¿Macho o Hembra?


¿Qién puede reconocer cuál de ellos es el macho?

A lo largo de los años me di cuenta de que hay cierta tendencia a preferir una hembra. Huelga el por qué. El mito del  macho que  marca toda la casa, que tiene un carácter más agresivo si  merodea otro macho alrededor; que quiere servir a cuanta gata u objeto se le antoje y que se escapa con facilidad si entra en celo debe ser erradicado de la creencia popular para pasar a ser conocimiento. Un macho que no esté castrado hará todas las cosas arriba expuestas. 


Didi, mi thai cat, con su primera camada

Las hembras de compañía no castradas también tienen sus contras: el celo las hace inquietarse, lloran y llaman al macho con   aullidos perturbadores durante todo el día, si tienen la oportunidad de irse a buscar lo que necesitan y no tienen en casa, también saldrán.

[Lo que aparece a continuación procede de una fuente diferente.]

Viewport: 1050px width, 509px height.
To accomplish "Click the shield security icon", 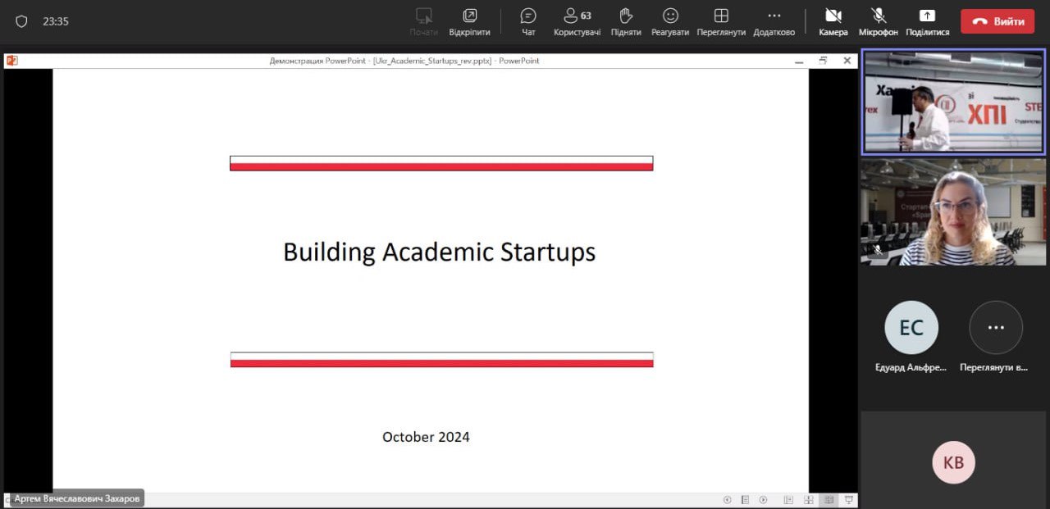I will coord(21,21).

Hablemos claro: sea macho o sea hembra, un gatito de compañía, una mascota felina, debe ser castrado/a.


Éste debe ser el segundo punto en cuestión para quien esté por adquirir un cachorrito gatuno.

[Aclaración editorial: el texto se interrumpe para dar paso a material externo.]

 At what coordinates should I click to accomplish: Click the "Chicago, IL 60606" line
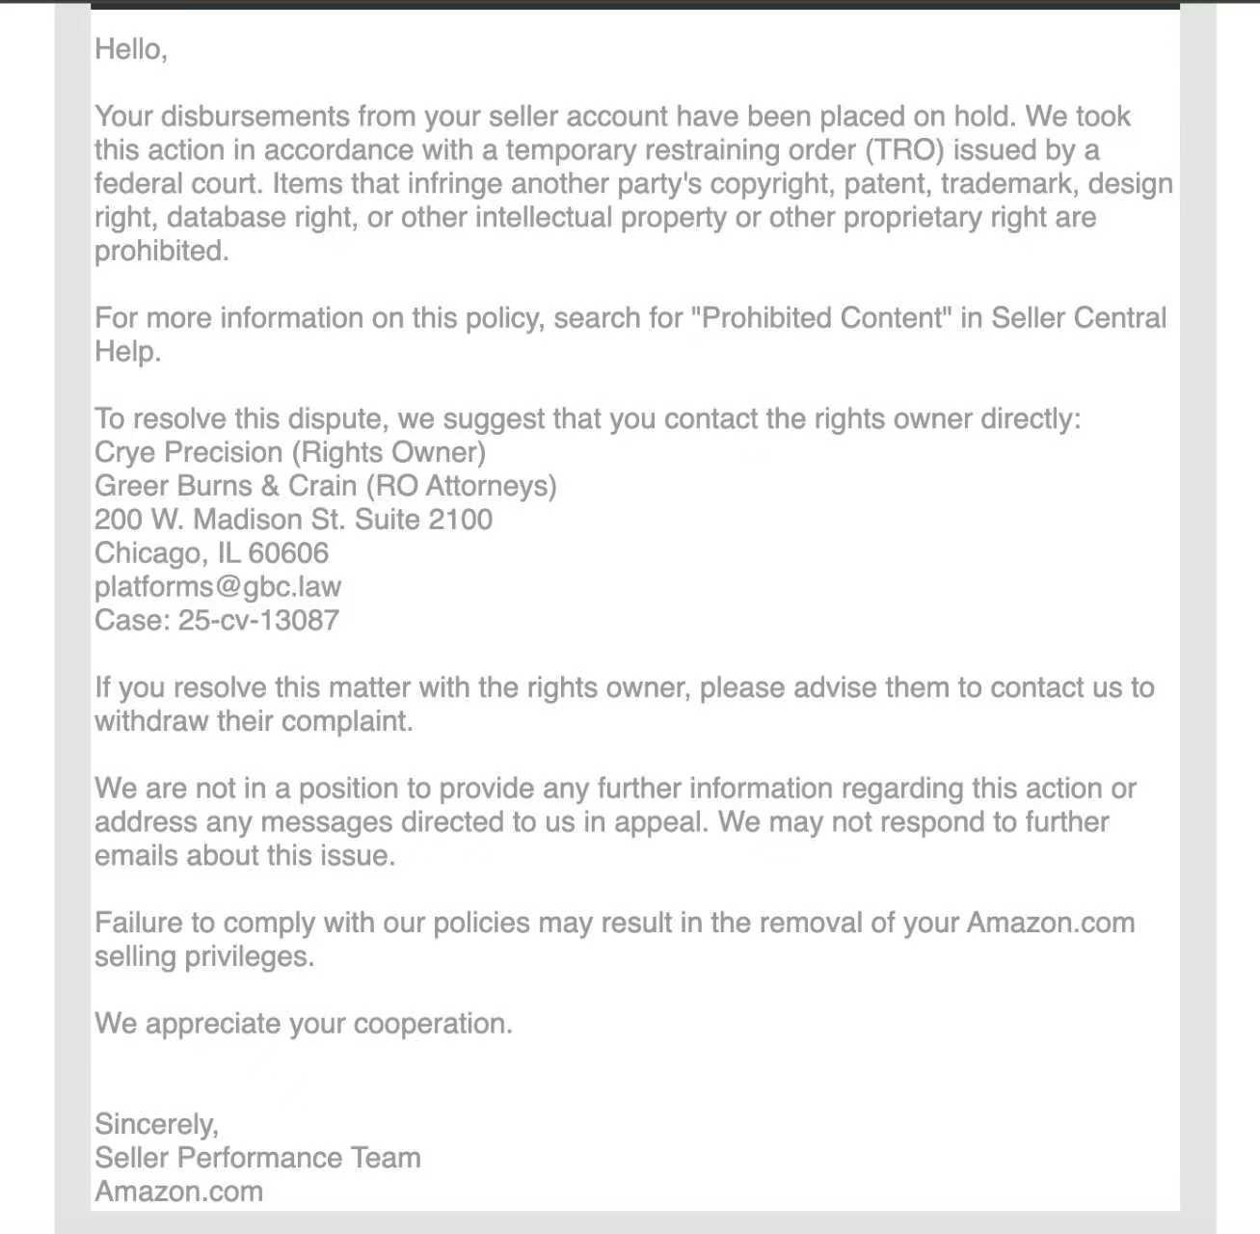click(211, 552)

Ahora bien, si ya entendemos que sea del sexo que sea, nuestra mascota será castrada; podemos empezar a pensar si queremos tener un macho o una hembra.



Y la verdad es que el comportamiento de un felino castrado no viene determinado por el género. No, no y no. No es verdad que las gatas sean más limpias y mimosas ni que los gatos más juguetones y rebeldes.

El carácter del gato, su personalidad, tal como sucede en los cachorros humanos y de la mayoría de los mamíferos es definida por un conjunto de factores.
Para empezar, cada gato tiene una inclinación individual a adaptarse a las circunstancias del ámbito en donde vive. Si su medio es hostil, el gato será desconfiado y asustadizo; si vive en una casa rodeado de afecto, caricias, mimos y besos, el gato será afectuoso y confiado. Independientemente de su sexo.

The The gatita rescatada de la calle
Un animal que recibe cariño da cariño

También es verdad que cada gato posee su propio temple: están los que les gusta cazar más que a otros, los que están más cómodos en lugares altos, los que prefieren estar todo el día al sol y los que gustan más de la oscuridad.

Este machito rescatado prefiere la sombra

Bella, siamesa seal y amante del sol






























Los gatos más sociables y más demostrativos son aquellos que desde cachorros han sido mimados, llevados en andas, estimulados con juegos. 

Gatos y gatas por igual son una compañía efectiva a toda hora. Irán tras de uno y se acomodarán cerca de nosotros cualquier cosa que sea que estemos haciendo.

Los siameses, por ejemplo, son gatos charladores, que nos reciben a viva voz cuando volvemos a casa después de un día de trabajo, o reciben a los chicos cuando vuelven del colegio. Contestan cuando se les habla, y saben hacerse entender perfectamente.

Mimos a full con este bello ejemplar de siamés.

Por eso, la cuestión del sexo del gato no debería ser un problema a la hora de decidirnos por una mascota. Lo mejor que podemos hacer es ir a visitar un criadero, o un refugio (depende qué gato querramos tener) y simplemente dejarnos fluir, ver qué cachorrito nos impacta más, nos conmueve más, nos gusta más sin preguntar si es macho o hembra.

Lila, thai cat, entre sol y sombras


Castrar a las mascotas es también un acto de amor. No hacerlo es propiciar que nuestro gatito o gatita sufra.